[SOURCE RECORDS]:
_ _ _
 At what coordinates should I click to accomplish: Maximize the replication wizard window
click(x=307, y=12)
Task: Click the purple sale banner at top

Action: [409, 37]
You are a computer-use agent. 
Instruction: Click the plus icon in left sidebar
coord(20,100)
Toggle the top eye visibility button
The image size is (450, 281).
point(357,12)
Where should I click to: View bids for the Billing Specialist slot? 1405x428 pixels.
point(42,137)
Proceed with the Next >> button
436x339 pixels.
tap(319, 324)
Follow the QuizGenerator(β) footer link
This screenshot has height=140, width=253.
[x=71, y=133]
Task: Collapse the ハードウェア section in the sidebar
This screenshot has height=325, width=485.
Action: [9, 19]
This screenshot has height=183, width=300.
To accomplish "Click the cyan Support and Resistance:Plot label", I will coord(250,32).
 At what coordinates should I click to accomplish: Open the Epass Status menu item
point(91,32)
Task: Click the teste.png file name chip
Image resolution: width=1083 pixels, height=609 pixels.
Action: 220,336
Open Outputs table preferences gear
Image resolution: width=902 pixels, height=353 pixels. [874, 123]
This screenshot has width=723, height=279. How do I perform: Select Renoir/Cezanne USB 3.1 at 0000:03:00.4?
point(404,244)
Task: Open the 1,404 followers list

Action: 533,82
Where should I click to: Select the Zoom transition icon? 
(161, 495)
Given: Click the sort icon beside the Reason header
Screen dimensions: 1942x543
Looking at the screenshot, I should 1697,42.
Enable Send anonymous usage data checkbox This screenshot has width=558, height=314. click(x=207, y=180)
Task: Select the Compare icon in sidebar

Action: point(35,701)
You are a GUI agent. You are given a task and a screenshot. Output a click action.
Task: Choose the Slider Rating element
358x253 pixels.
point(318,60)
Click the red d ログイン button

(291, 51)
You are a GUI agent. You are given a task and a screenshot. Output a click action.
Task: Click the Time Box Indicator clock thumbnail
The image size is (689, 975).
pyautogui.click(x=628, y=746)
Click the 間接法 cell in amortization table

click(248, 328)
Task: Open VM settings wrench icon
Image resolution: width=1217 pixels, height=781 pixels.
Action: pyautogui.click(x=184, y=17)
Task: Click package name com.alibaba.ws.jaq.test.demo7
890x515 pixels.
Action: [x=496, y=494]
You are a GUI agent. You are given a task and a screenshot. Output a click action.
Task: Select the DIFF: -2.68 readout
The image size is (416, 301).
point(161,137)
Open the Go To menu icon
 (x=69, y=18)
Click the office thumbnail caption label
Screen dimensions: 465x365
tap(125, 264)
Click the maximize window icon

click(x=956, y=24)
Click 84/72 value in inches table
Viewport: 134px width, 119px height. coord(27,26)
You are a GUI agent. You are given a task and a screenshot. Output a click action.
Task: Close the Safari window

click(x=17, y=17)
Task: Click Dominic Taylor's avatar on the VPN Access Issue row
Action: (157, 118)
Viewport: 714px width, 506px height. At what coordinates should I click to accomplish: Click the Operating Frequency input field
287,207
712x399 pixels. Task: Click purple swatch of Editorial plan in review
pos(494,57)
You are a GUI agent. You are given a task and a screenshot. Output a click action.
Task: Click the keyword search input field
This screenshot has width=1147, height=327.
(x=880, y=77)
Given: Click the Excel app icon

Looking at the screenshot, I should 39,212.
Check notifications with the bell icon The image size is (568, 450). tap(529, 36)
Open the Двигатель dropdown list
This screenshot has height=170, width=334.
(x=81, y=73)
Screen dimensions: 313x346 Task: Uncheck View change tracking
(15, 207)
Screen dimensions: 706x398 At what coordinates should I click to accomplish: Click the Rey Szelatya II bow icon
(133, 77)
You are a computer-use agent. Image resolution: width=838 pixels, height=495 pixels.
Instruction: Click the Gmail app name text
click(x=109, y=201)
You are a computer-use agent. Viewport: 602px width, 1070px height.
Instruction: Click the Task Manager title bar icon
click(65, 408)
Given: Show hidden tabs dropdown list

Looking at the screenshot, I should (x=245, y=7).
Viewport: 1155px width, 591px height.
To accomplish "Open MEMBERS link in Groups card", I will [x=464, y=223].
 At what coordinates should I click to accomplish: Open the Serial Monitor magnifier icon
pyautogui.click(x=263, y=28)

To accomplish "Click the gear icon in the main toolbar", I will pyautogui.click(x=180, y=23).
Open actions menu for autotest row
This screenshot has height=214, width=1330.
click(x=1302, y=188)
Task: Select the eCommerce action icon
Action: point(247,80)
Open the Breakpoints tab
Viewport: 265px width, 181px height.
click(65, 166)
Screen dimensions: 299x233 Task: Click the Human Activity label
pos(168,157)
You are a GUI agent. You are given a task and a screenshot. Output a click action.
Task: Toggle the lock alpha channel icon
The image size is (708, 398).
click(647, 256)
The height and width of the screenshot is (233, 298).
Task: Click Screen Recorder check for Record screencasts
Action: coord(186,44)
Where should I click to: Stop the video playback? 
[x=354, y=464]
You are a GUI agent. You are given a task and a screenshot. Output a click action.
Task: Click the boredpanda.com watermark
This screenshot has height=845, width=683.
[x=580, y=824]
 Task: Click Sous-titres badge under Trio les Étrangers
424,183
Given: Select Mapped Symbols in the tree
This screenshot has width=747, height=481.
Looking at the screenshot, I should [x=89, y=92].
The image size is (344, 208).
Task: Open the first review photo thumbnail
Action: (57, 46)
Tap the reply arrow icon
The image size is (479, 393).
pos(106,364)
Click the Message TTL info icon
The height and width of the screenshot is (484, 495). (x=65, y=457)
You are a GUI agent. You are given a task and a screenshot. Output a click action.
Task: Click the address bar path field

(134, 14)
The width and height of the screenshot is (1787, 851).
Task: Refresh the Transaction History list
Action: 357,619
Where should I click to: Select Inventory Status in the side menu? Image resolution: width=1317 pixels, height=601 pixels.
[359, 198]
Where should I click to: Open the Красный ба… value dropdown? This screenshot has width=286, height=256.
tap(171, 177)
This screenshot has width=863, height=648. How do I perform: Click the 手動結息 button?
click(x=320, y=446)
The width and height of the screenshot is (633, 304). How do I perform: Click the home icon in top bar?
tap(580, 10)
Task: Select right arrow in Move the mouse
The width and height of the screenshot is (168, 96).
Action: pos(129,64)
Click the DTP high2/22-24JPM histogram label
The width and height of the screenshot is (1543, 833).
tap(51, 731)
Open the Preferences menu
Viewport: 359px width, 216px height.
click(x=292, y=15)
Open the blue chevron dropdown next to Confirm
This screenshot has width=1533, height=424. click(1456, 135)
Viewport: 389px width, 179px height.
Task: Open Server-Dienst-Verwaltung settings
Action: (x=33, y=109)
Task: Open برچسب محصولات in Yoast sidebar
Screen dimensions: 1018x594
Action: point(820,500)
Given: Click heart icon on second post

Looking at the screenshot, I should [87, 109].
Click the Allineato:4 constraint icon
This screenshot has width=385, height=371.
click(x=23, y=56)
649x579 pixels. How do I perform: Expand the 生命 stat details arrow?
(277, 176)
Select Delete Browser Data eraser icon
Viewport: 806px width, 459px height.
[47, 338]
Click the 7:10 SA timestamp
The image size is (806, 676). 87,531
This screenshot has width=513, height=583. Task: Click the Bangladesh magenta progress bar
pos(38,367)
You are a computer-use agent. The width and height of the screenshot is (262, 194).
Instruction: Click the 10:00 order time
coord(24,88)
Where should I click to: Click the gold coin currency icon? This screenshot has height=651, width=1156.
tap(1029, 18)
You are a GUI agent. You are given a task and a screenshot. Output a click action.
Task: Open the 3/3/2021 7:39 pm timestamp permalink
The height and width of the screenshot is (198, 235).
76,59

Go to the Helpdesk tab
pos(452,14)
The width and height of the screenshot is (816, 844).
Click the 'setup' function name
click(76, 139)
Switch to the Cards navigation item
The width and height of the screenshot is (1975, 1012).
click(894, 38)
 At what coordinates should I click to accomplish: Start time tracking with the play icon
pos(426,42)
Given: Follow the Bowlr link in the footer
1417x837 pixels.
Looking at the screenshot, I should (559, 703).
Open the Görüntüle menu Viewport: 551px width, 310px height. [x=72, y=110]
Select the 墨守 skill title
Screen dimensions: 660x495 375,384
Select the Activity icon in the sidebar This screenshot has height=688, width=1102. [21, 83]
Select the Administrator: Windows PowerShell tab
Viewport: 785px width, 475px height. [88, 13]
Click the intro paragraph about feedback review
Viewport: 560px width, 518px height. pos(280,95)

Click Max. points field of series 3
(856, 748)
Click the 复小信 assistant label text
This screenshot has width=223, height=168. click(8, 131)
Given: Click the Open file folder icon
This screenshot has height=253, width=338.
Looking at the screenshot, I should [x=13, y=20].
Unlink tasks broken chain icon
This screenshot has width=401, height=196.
_ _ _
[WHAT YOU HAVE TO DO]:
Look back at the data above. Transcribe exactly the lines starting at the line that contains "Screen dimensions: 313x346" and ending at the line that contains "Task: Toggle the lock alpha channel icon".

[EXERCISE RESULT]:
Screen dimensions: 313x346 Task: Uncheck View change tracking
(15, 207)
Screen dimensions: 706x398 At what coordinates should I click to accomplish: Click the Rey Szelatya II bow icon
(133, 77)
You are a computer-use agent. Image resolution: width=838 pixels, height=495 pixels.
Instruction: Click the Gmail app name text
click(x=109, y=201)
You are a computer-use agent. Viewport: 602px width, 1070px height.
Instruction: Click the Task Manager title bar icon
click(65, 408)
Given: Show hidden tabs dropdown list

Looking at the screenshot, I should (x=245, y=7).
Viewport: 1155px width, 591px height.
To accomplish "Open MEMBERS link in Groups card", I will [x=464, y=223].
 At what coordinates should I click to accomplish: Open the Serial Monitor magnifier icon
pyautogui.click(x=263, y=28)

To accomplish "Click the gear icon in the main toolbar", I will pyautogui.click(x=180, y=23).
Open actions menu for autotest row
This screenshot has height=214, width=1330.
click(x=1302, y=188)
Task: Select the eCommerce action icon
Action: point(247,80)
Open the Breakpoints tab
Viewport: 265px width, 181px height.
click(65, 166)
Screen dimensions: 299x233 Task: Click the Human Activity label
pos(168,157)
You are a GUI agent. You are given a task and a screenshot. Output a click action.
Task: Toggle the lock alpha channel icon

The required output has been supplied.